We start with the “exploitability”, the idea that there is something about how you play that an opponent could potentially take advantage of. Conversely, “unexploitable” means that there is nothing an opponent could do to take advantage of how you play. Importantly, unexploitably is not always the most profitable way to play. Often, you will do something exploitable in order to exploit something exploitable an opponent is doing.

Suppose that you hold AQ in the big blind in a $1/$2 NLHE game. The action folds to the SB, who open shoves for $20. If you know that this opponent will only shove JJ+ and AK, you can fold your AQ. Though itself exploitable, this fold exploits your opponent’s excessively tight shoving range.

If you were to call with AQ, that would be less profitable than folding but it would also be unexploitable. In other words, there is nothing your opponent could do to take advantage of the fact that you are going to call with AQ, and in the long run you will make money, though not as much money, with a strategy that involves calling AQ. This is because the money you lose on the AQ call is more than made up for by all of the pots you win that your opponent could have picked up if he weren’t playing so tight.

It’s relatively simple to determine an optimal shoving range for the SB and then to determine how much you gain if the SB’s shoving strategy is tighter than optimal.

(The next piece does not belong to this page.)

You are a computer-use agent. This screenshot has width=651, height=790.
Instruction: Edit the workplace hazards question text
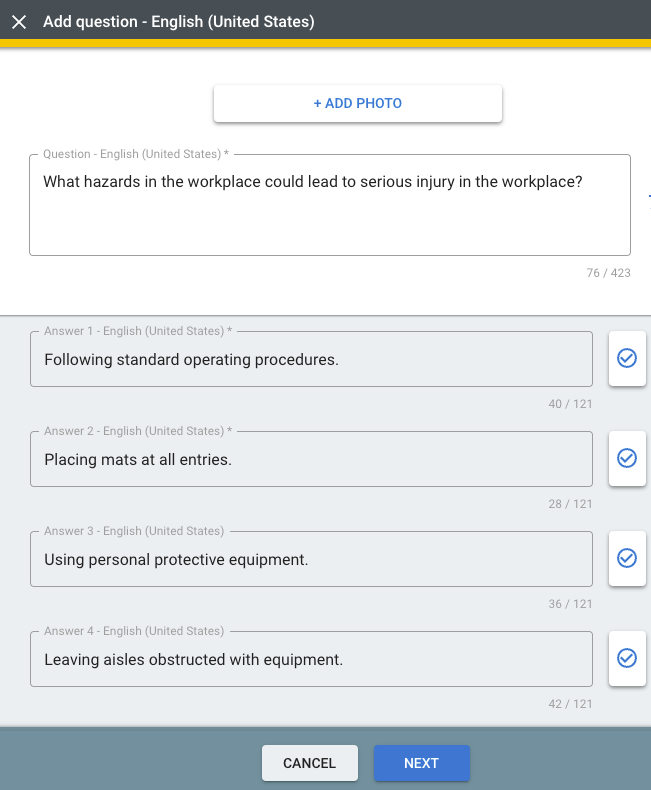click(330, 205)
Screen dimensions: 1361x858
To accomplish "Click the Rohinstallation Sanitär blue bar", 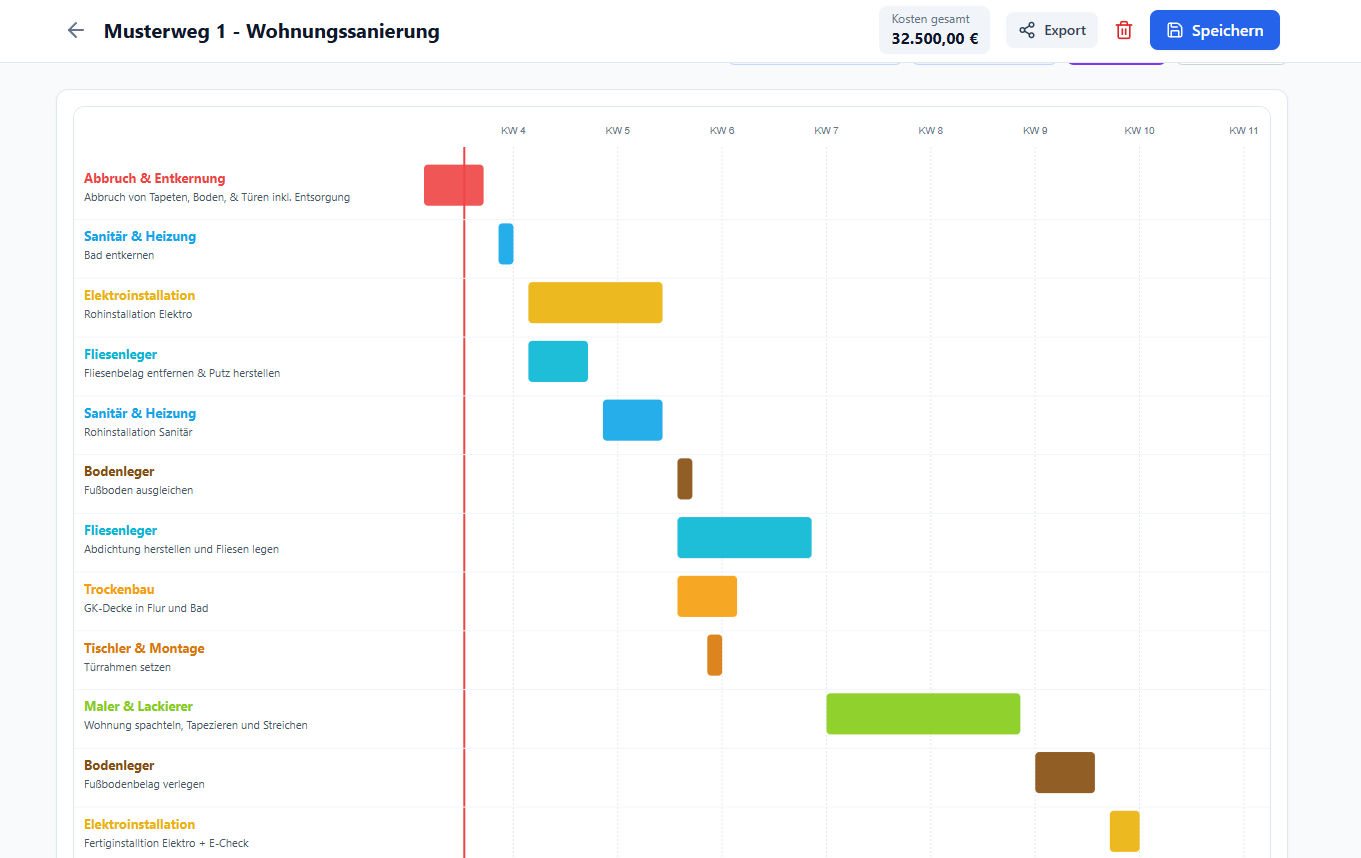I will [633, 420].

Take it a step back and suppose that it is the player on the Button with just $20 and shoving an overly tight range. Now it should be clear that both the SB and BB benefit by having their blinds stolen less often than would be optimal. The money that the Button loses in missed steals is shared by the players in the blinds. The situation is actually more complex for both, but I want to back up again to accentuate a point.

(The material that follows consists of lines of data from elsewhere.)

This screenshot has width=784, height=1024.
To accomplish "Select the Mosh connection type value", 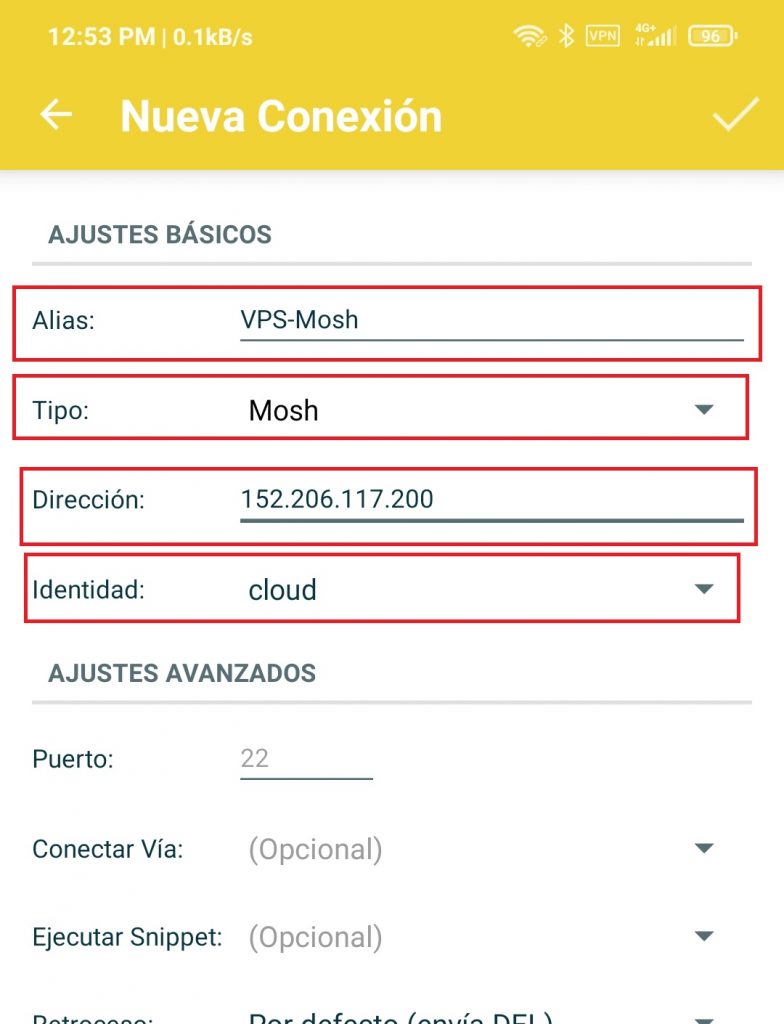I will pos(284,411).
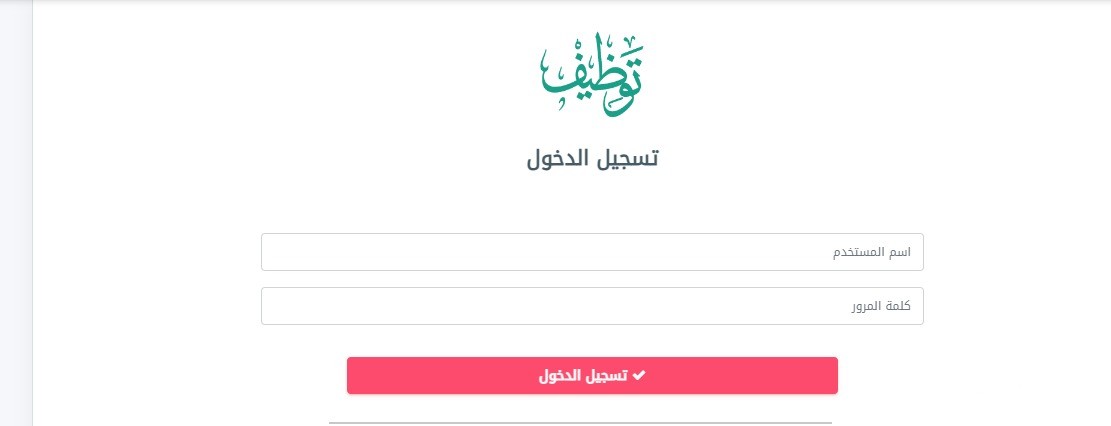Click the اسم المستخدم placeholder text
The height and width of the screenshot is (426, 1111).
[872, 252]
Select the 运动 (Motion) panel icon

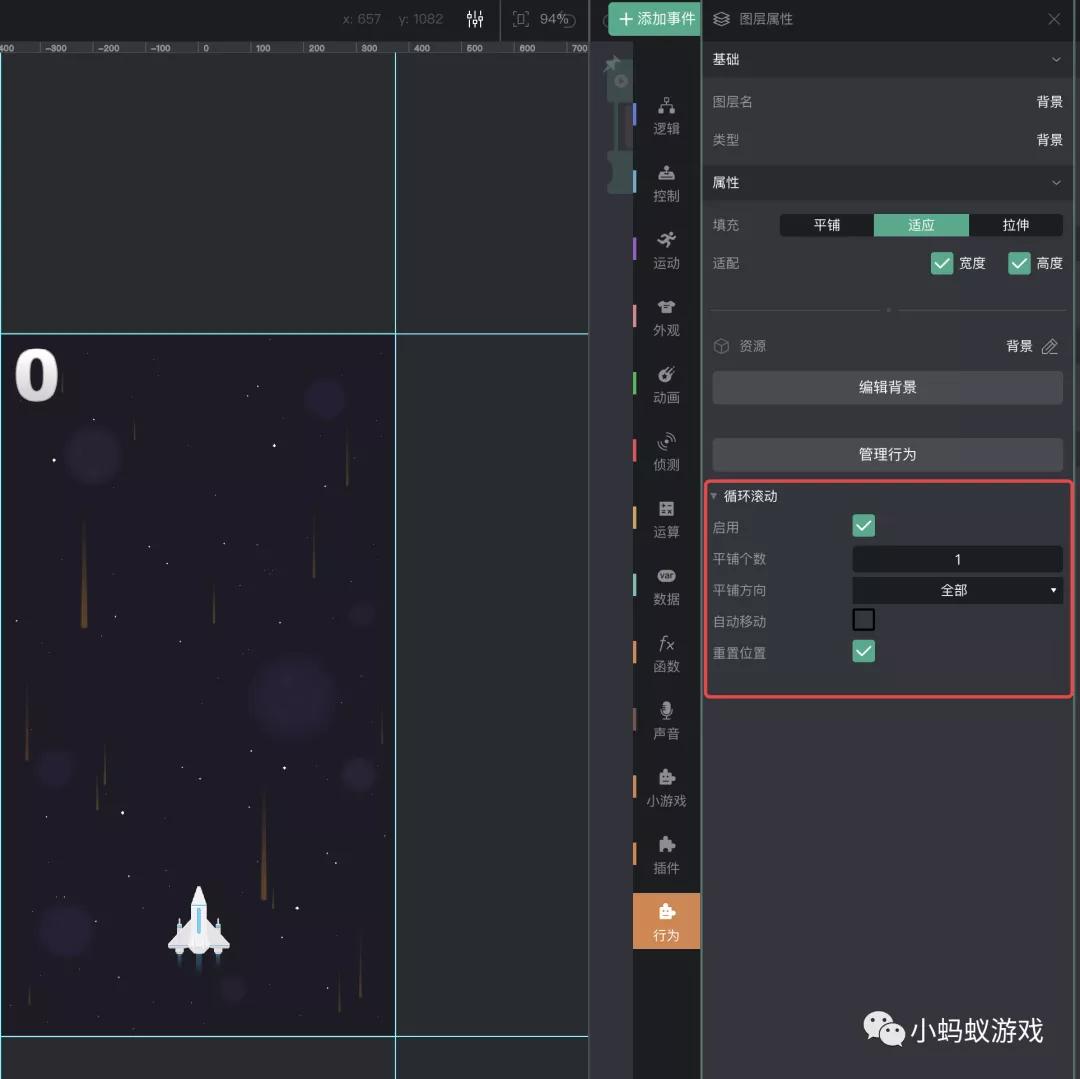point(666,250)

Put the very tight short stack in the CO. It is still possible, and indeed relatively simple, to determine an optimal shoving range for him. If he shoves more tightly than optimal, we can calculate exactly how much Expected Value he loses as a result. This EV must be shared by the Button, SB, and BB. We already know that the blinds’ benefit primarily by having their live money stolen less often.

The Button, however, does not have any money in the pot, yet he too benefits from an overly tight CO. If we can calculate how much the blinds gain from the CO’s mistake, then the difference between what the CO loses relative to an optimal shoving strategy and how much the blinds collectively gain will be the value of the button.

I suppose it would be the value of the Button assuming the other players all play optimally, such that it would change if the Button were more or less skillful than the blinds. Still, it seems like this could be a strategy for someone more mathematically inclined than myself to approximate the value of position.

Am I on to something or just tired?

Edit: I was just tired. After sleeping on this, I realized that the BB’s EV is intrinsically dependent on that of the Button. In other words, the deeper the stacks are and the better Button plays, the more the Button is worth and the less the BB is worse. I was hoping to come at the Button backwards, treating the SB’s and BB’s EVs as roughly solvable quantities and using those to approximate the Button’s EV as a variable. But we can’t actually find the BB’s EV without knowing the Button’s EV, since most of the latter comes at the expense of the former. And the same problem exists for the SB.